▶

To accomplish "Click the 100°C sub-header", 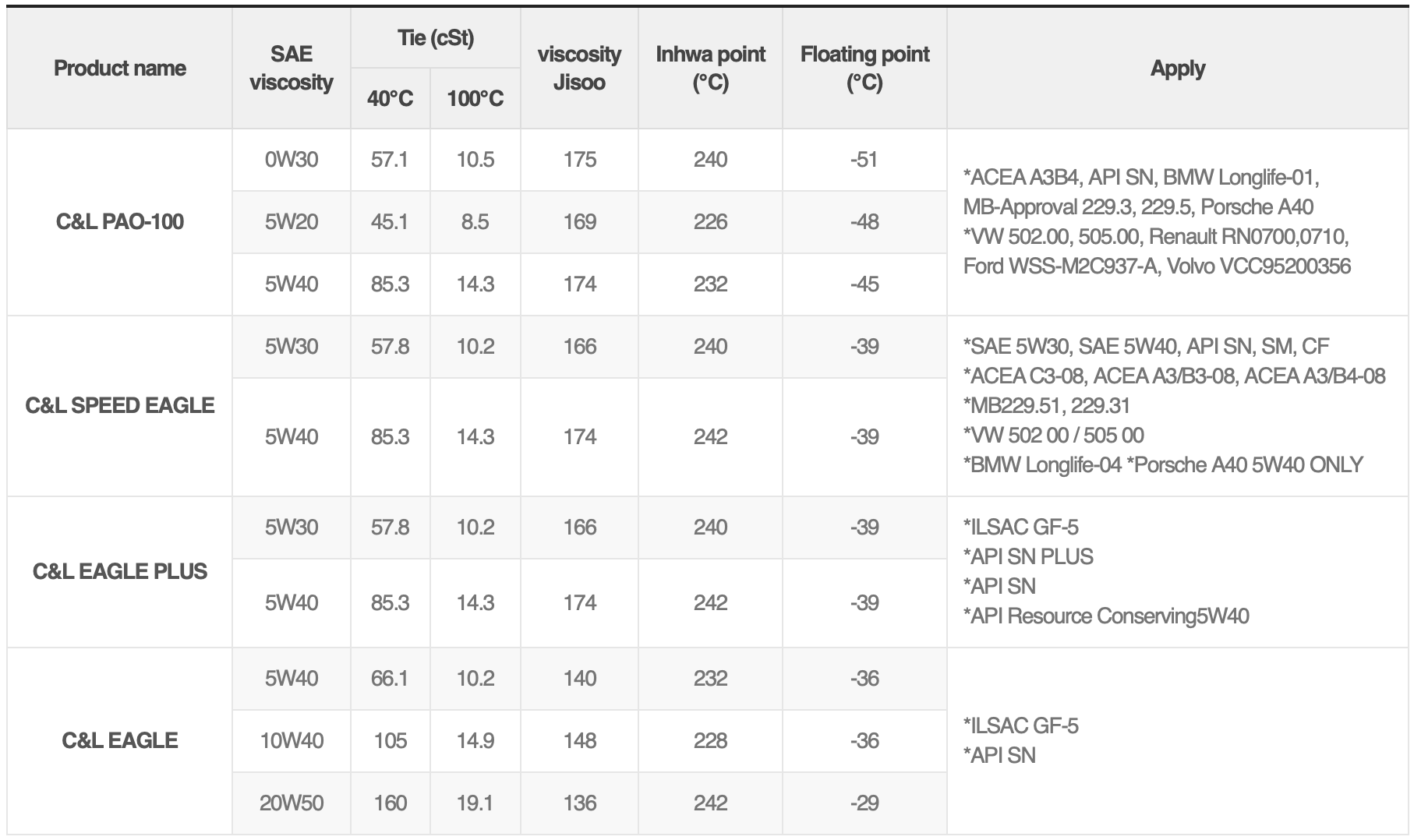I will [475, 98].
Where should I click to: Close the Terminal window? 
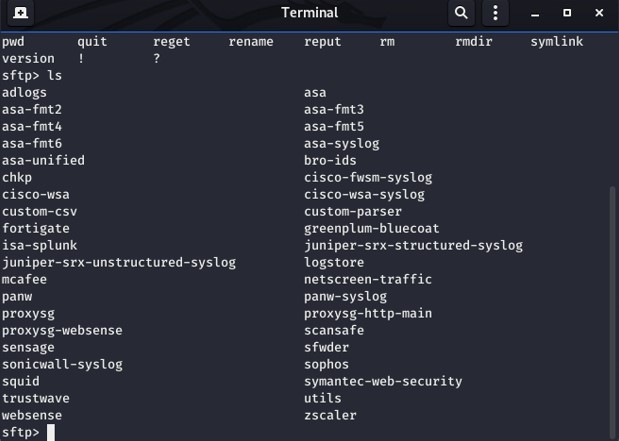point(599,13)
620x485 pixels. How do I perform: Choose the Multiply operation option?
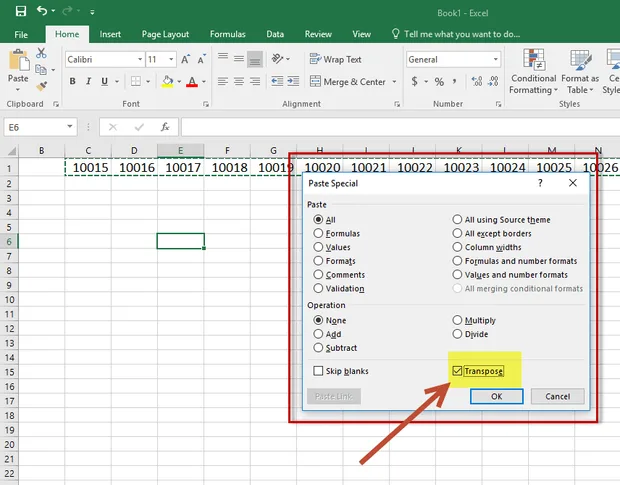(x=457, y=320)
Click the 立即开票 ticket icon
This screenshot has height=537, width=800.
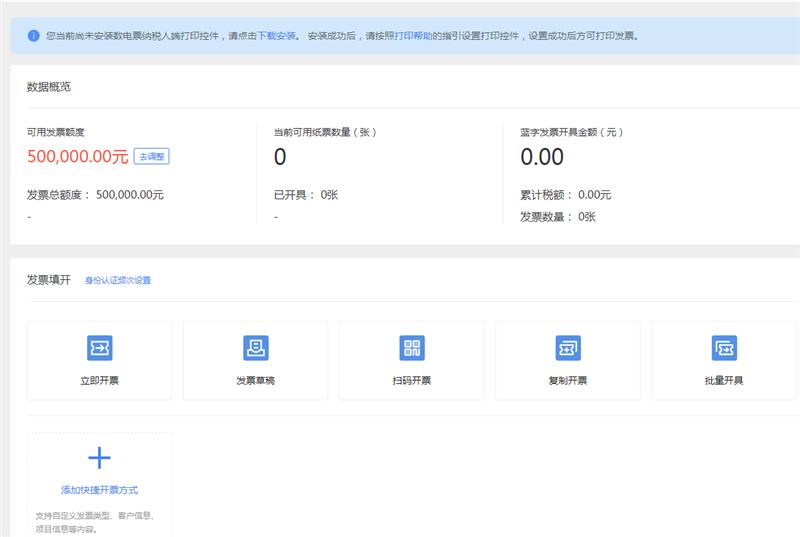coord(99,348)
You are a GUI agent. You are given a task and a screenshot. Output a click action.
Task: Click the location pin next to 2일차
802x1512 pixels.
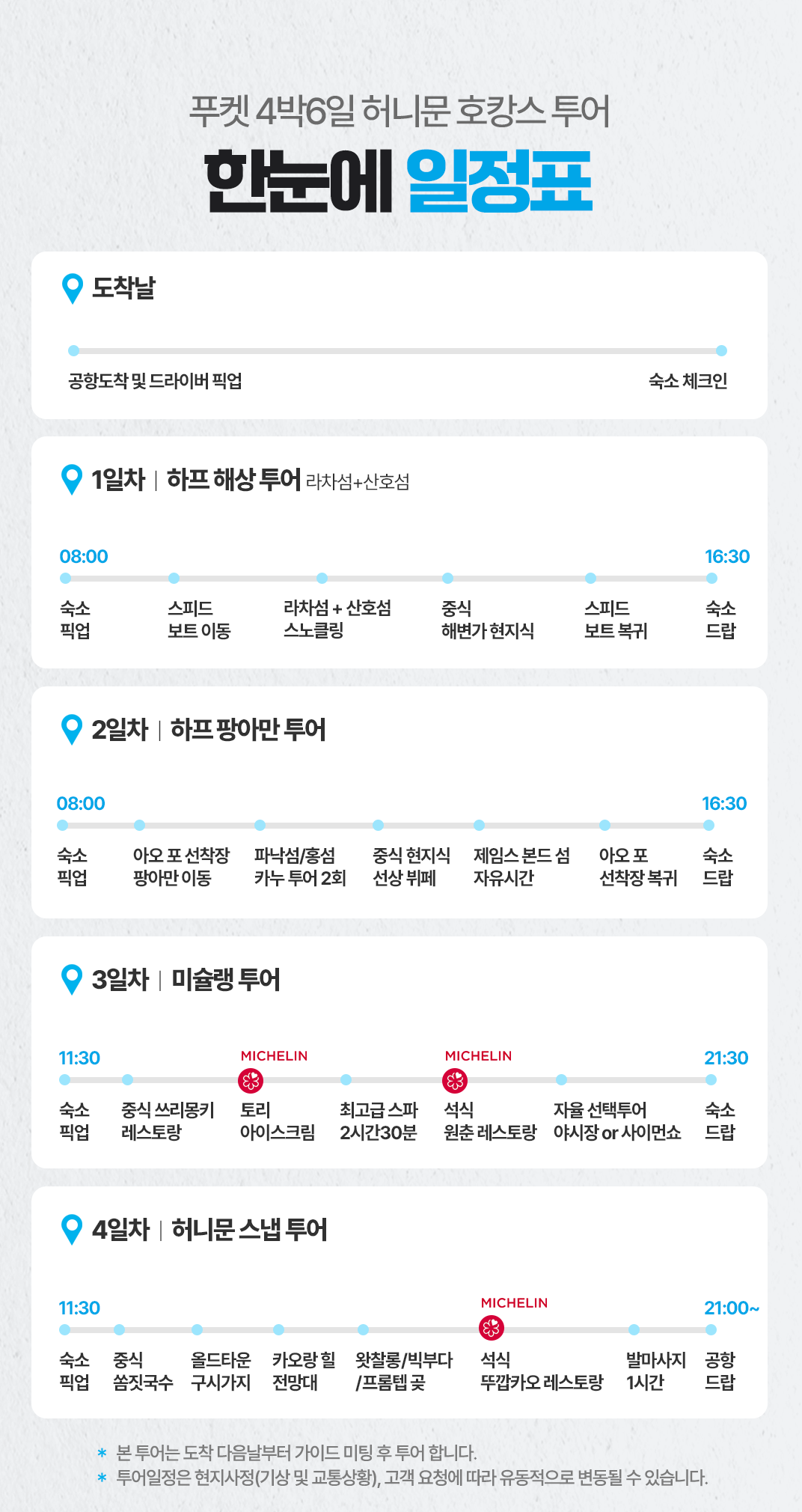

◀

▶ Assignment:
Your copy should consist only of the lines from the line holding "Click the 立即开票 ticket icon" through the final line of the listing above, both included, with all pictures omitted.

▶ Output for this exercise:
Click the 立即开票 ticket icon
This screenshot has height=537, width=800.
coord(99,348)
You are a GUI agent. You are given a task and a screenshot. Output a click action.
Task: Click the location pin next to 2일차
802x1512 pixels.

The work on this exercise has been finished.